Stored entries
◇ ◇ ◇ ◇

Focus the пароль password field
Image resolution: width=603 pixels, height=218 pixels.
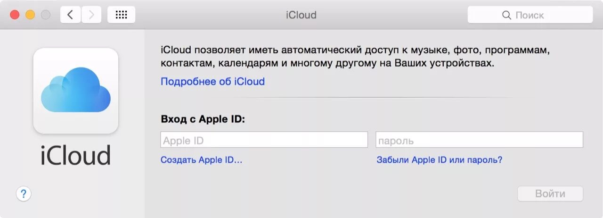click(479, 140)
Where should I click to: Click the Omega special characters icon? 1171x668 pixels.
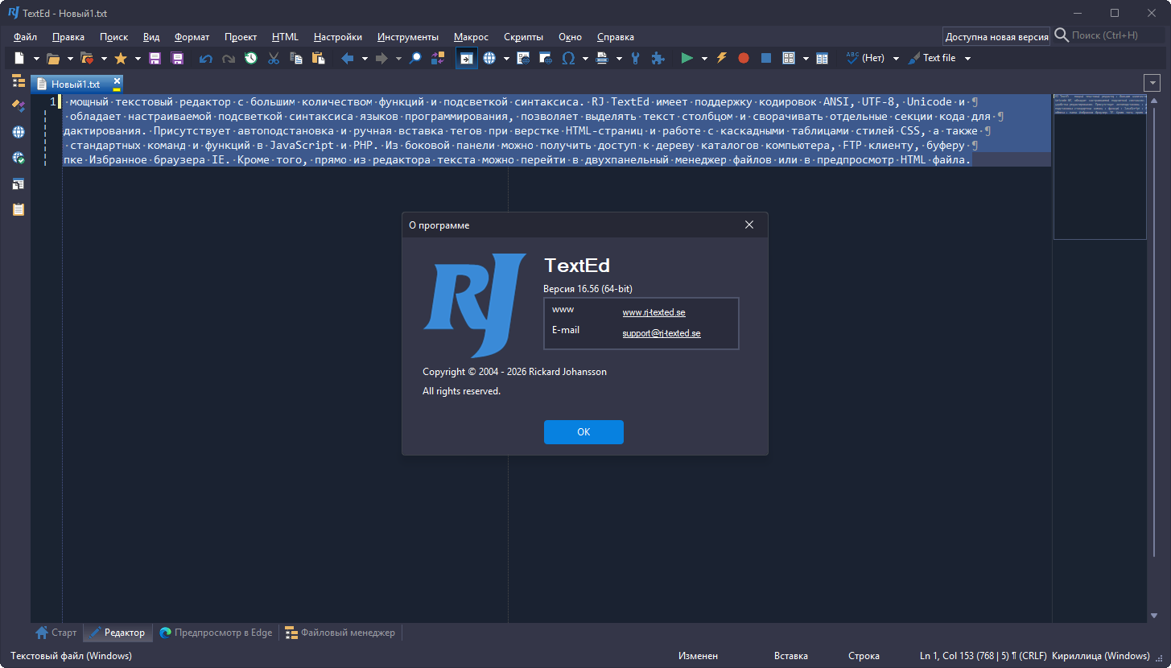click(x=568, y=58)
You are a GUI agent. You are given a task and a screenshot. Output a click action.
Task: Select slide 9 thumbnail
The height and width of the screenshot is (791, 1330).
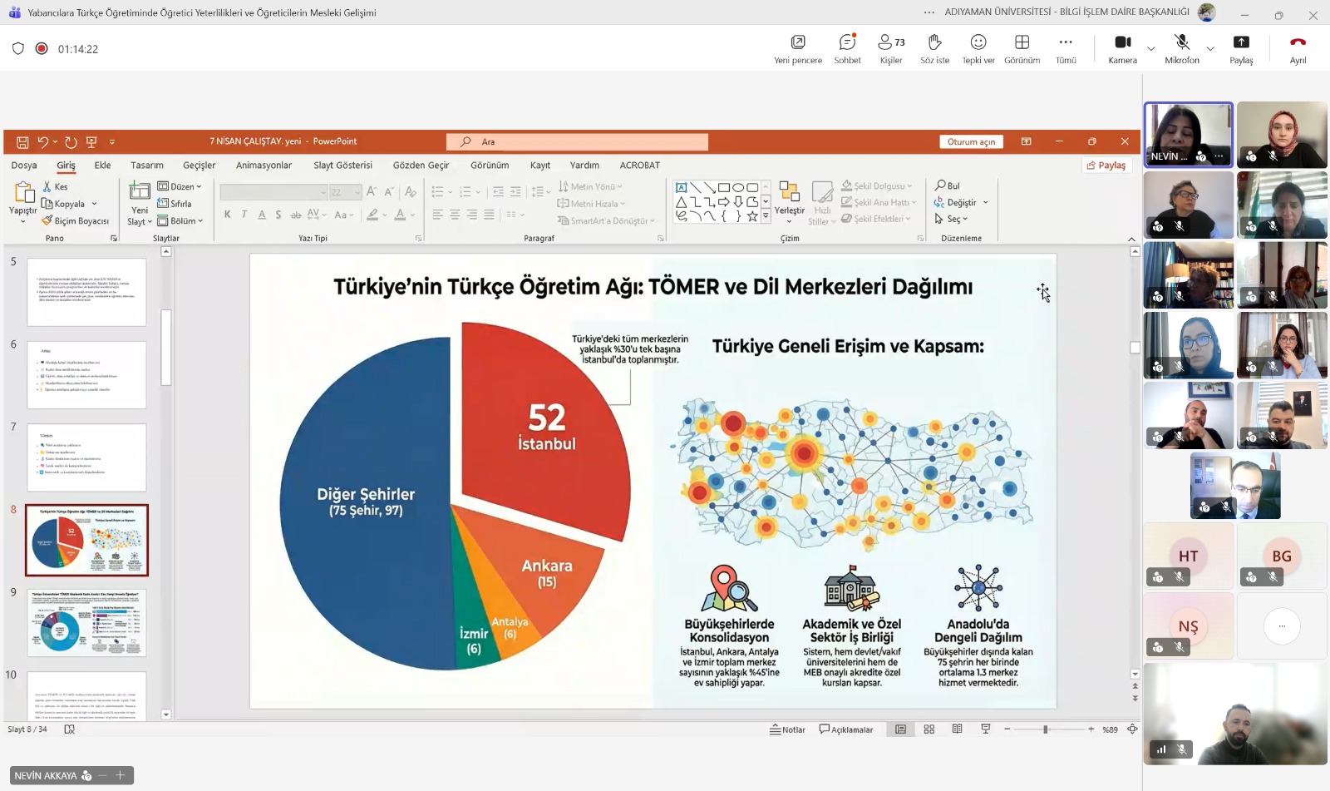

◇ ◇ ◇ ◇

◆ **Description of the task**: Scan the data above. Return every line with "screenshot" in it.

◆ **Exercise answer**:
You are a GUI agent. You are given a task and a screenshot. Output a click action.
The height and width of the screenshot is (791, 1330).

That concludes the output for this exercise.